GridFrastructure Releases Grid Tools For Linux

GridFrastructure, an early-stage start-up based in Cambridge, Mass., has
announced the release of GF-Tools 1.0 for Linux, which the company calls
“the most comprehensive professionally packaged collection of Grid
computing tools available.”

GF-Tools is a collection of public license and other generally available
software that includes Globus, Condor, and other leading Grid computing
packages, the company said.

GF-Tools includes more than 40 “fully developed and tested packages
providing a full suite of Grid tools, including core Grid services,
schedulers, performance monitoring tools, and programming environments,”
GridFrastructure said. The release of GF-Tools was announced last week
at the Commercial High Performance Computing Conference in Orlando,
Fla.

GridFrastructure Marketing Director Jim Newman said GF-Tools “is
primarily a collection of all of the open source and openly available
tools out there, packaged up in a manageable form, with documentation
links and installation scripts all together.”

“GF-Tools is really a way
for technically minded folks to begin to understand Grid computing and
to play around with the tools,” Newman said. “We put it together as a service to the
HPC community, because there was no comprehensive collection out there,
and we found that quite confusing. GF-Tools makes the Grid computing
landscape much clearer.”

The CD is available for a “nominal packaging fee.” Some of the included
packages are open sourced, so GridFrastructure can’t charge for them,
Newman said.

Grid Services Platform

“The CD is not so much for companies to set up their own Grids as it is
for them to gain understanding of the tools,” Newman said. “The CD is
nicely packaged and the labeling and documentation is quite useful in
understanding how all of the various tools fit together.”

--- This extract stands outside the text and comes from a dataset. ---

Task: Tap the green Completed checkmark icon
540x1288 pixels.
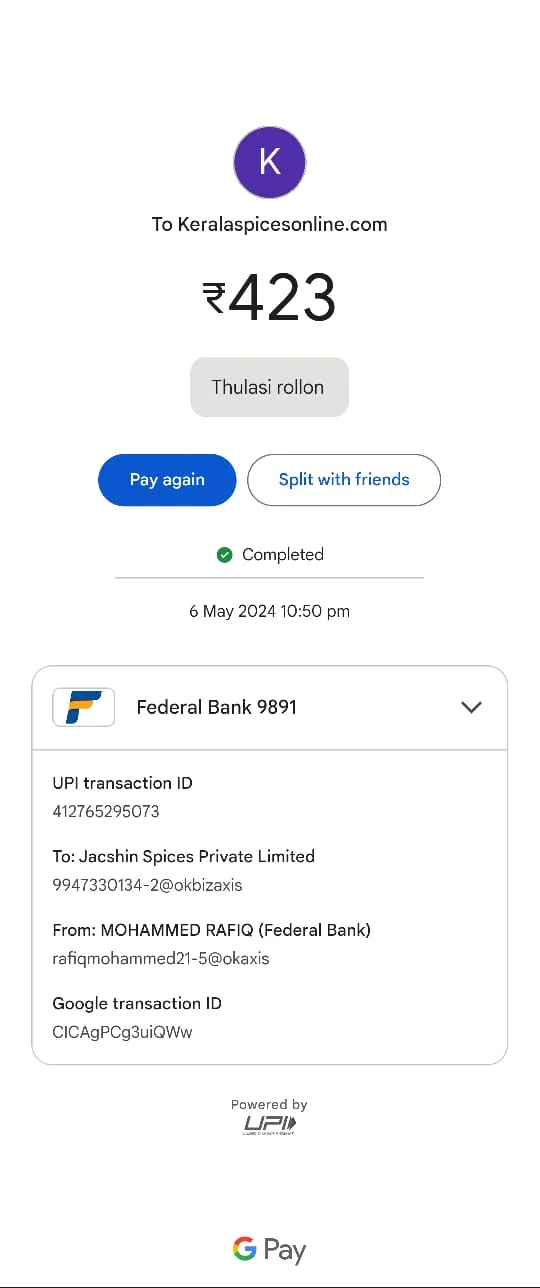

The components of GF-Tools are also the foundation for GF-Grid,
GridFrastructure’s flagship Grid Services Platform. GF-Grid is a
Web-based platform that integrates with Grid middleware solutions to
provide “a highly manageable and trusted environment for running
high-performance computing applications,” the company said. Newman said
the CD components are “the first steps to providing the platform.”

“Just as Linux has become the fastest growing operating system in the
world, we believe that these GF-Tools components, largely developed as
open resources by the Grid community, will become the foundation of the
global Grid,” GridFrastructure President Dan Feldman said in a
statement. “We are making GF-Tools available to the high performance
computing community as part of our mission to advance Grid
deployment.”

Among his 28 years of experience building large-scale computer systems, Feldman served as director of software engineering at Expressway Technologies, where he planned and oversaw the development of parallel execution for the company’s data analysis
product, which later became SybaseIQ. At Sybase, Feldman was a senior manager in the high
performance data analysis group. Most recently, he was in charge of product development at Open Ratings and a co-founder of Avicenna Systems, both applications of high performance or parallel computing available as Web services.

The GF-Tools distribution, release 1.0 for Linux is available directly
from GridFrastructure at info@gridfrastructure.com.

GridFrastructure delivers solutions to the health science, physical
science, engineering and finance industries, and bills itself as a
“technology neutral services provider.”